Excerpted data:
-- BEGIN --

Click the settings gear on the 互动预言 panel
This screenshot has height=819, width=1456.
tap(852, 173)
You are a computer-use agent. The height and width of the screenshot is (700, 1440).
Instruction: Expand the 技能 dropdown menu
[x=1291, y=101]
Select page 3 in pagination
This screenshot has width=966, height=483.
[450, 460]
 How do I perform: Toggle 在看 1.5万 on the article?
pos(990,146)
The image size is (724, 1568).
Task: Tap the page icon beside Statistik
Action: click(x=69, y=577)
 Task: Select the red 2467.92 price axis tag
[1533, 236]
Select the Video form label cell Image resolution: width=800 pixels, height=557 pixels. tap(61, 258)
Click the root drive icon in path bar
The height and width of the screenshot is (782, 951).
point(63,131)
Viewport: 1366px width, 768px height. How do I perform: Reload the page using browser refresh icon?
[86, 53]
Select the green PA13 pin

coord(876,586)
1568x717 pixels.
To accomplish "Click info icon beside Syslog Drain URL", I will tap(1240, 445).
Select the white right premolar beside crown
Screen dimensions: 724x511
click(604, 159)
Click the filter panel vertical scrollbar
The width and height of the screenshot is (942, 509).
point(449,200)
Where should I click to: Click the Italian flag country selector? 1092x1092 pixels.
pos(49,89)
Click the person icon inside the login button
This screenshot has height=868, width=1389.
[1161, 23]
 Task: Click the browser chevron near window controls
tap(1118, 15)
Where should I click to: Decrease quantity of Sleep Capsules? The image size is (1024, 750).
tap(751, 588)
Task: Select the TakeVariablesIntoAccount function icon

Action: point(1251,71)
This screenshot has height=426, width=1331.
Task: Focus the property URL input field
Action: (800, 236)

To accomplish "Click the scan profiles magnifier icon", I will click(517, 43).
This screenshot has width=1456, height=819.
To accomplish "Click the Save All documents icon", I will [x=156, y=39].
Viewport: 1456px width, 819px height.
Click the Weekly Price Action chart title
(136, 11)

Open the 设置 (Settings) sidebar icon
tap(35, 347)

-- END --

Directions for this task:
Reproduce all of the records above verbatim, line for line.

Output for this task:
Click the settings gear on the 互动预言 panel
This screenshot has height=819, width=1456.
tap(852, 173)
You are a computer-use agent. The height and width of the screenshot is (700, 1440).
Instruction: Expand the 技能 dropdown menu
[x=1291, y=101]
Select page 3 in pagination
This screenshot has width=966, height=483.
[450, 460]
 How do I perform: Toggle 在看 1.5万 on the article?
pos(990,146)
The image size is (724, 1568).
Task: Tap the page icon beside Statistik
Action: click(x=69, y=577)
 Task: Select the red 2467.92 price axis tag
[1533, 236]
Select the Video form label cell Image resolution: width=800 pixels, height=557 pixels. tap(61, 258)
Click the root drive icon in path bar
The height and width of the screenshot is (782, 951).
point(63,131)
Viewport: 1366px width, 768px height. How do I perform: Reload the page using browser refresh icon?
[86, 53]
Select the green PA13 pin

coord(876,586)
1568x717 pixels.
To accomplish "Click info icon beside Syslog Drain URL", I will tap(1240, 445).
Select the white right premolar beside crown
Screen dimensions: 724x511
click(604, 159)
Click the filter panel vertical scrollbar
The width and height of the screenshot is (942, 509).
point(449,200)
Where should I click to: Click the Italian flag country selector? 1092x1092 pixels.
pos(49,89)
Click the person icon inside the login button
This screenshot has height=868, width=1389.
[1161, 23]
 Task: Click the browser chevron near window controls
tap(1118, 15)
Where should I click to: Decrease quantity of Sleep Capsules? The image size is (1024, 750).
tap(751, 588)
Task: Select the TakeVariablesIntoAccount function icon

Action: point(1251,71)
This screenshot has height=426, width=1331.
Task: Focus the property URL input field
Action: (800, 236)

To accomplish "Click the scan profiles magnifier icon", I will click(517, 43).
This screenshot has width=1456, height=819.
To accomplish "Click the Save All documents icon", I will [x=156, y=39].
Viewport: 1456px width, 819px height.
Click the Weekly Price Action chart title
(136, 11)

Open the 设置 (Settings) sidebar icon
tap(35, 347)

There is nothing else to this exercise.